Food…desert… dessert…title not forthcoming today.

So here I sit in Kuwait waiting to hop a plane north to Iraq. All things considered Kuwait is not terrible. The internet is existent most of the time. The showers are hot (while I’m sure Kuwaiti plumbers are second to none, I do believe we can give the warm water credit to the 115 degree temps this place averages.)

The food in the chow hall is plentiful and 93% non-fatal. The Kuwaitis who serve it are nice enough fellows, well not unpleasant anyway.

I assume they are Kuwaiti. I don’t know. My apologies to anyone of you decides to be offended. No I take that back. If you are offended by innocuous comments then stop reading. Seriously…stop. Go read another blog that is more to your oversensitive likings. I don’t have time or patience to deal with you. Go on! Get!……. Are they gone? Good. Where was I?

You work your way up line and hand them your plastic plate. They then blankly stare at you until you point at whatever strikes your fancy. (It’s not unlike being sloshed in a waffle house at 3 a.m. Point to the picture of what you want and then put your head down until the food arrives.) The food service engineer then takes a heaping spoonful of whatever and unceremoniously splatters it all over the section of the plate he thinks it should go in and hands you back the plate. I normally give the food a 6 and the presentation a 2 but crude and effective will suit me nine times out of ten.

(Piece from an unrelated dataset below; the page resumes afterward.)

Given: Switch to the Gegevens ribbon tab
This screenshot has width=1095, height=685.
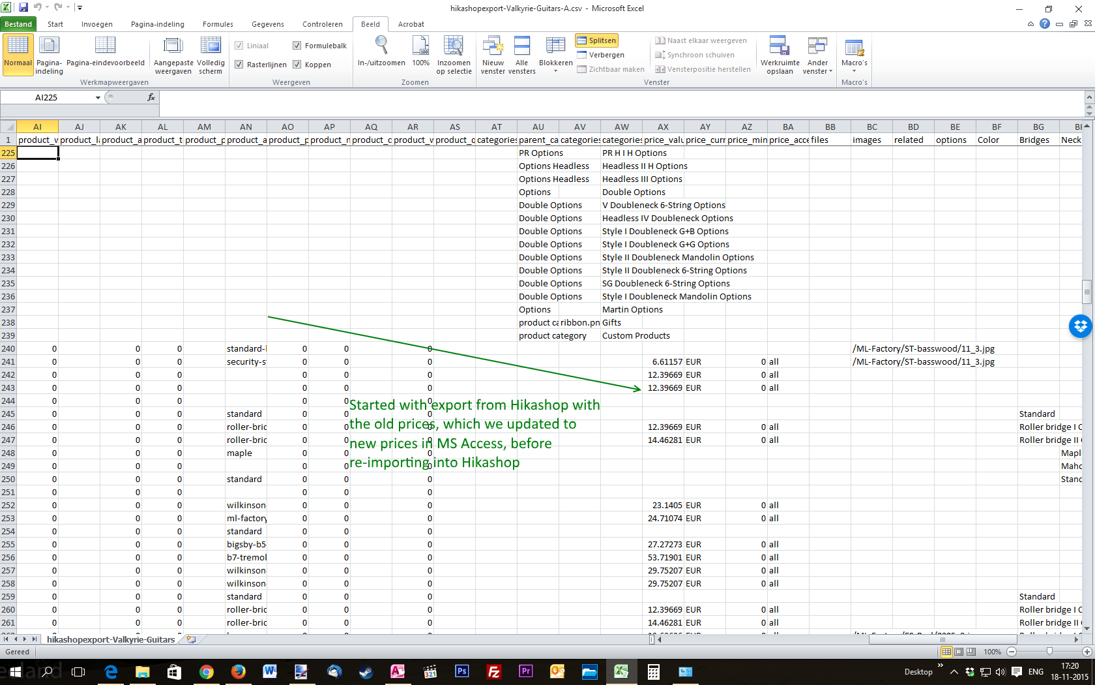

They have a dessert bar in the chow hall with an impressive array of cakes and ice cream and cookies. The local who works the counter is a shorter gentleman with graying hair and wire rimmed glasses. Aziz, or so his name tag claims, smiles at you as he cuts the piece of diabetic suicide chocolate cake and hands it to you with a knowing smile, as if to say to, “Really dude? You chubby fuck, in no way can you justify this piece of cake.” “Shut up, Aziz.” I say in my head. “Don’t judge me. Jesus said not to.” Ha! Point Mackin.

If mess hall food is not your thing, you are more than welcome to go by the burger king, taco bell, or some Asian place who’s food looks and tastes like any mediocre cat dish you could get from the same caliber restaurant in the states.

One thing I am enjoying is pop tops on coke cans with Arabic labels. I don’t know why but I think they are cool. Yes, I am one of those people that likes old things simply because they are old. I accept it, why can’t you? Jimmy Buffett immortalized pop tops in a song after he drunkenly treaded on one after his sandals malfunctioned. A sign he had not been drinking enough. He soon fixed that. Atta boy, Jimmy.

So after rereading this I guess the underlying point here is that the chow is pretty decent. Just don’t expect to see old Wolfie Puck in the short order eggs line at breakfast.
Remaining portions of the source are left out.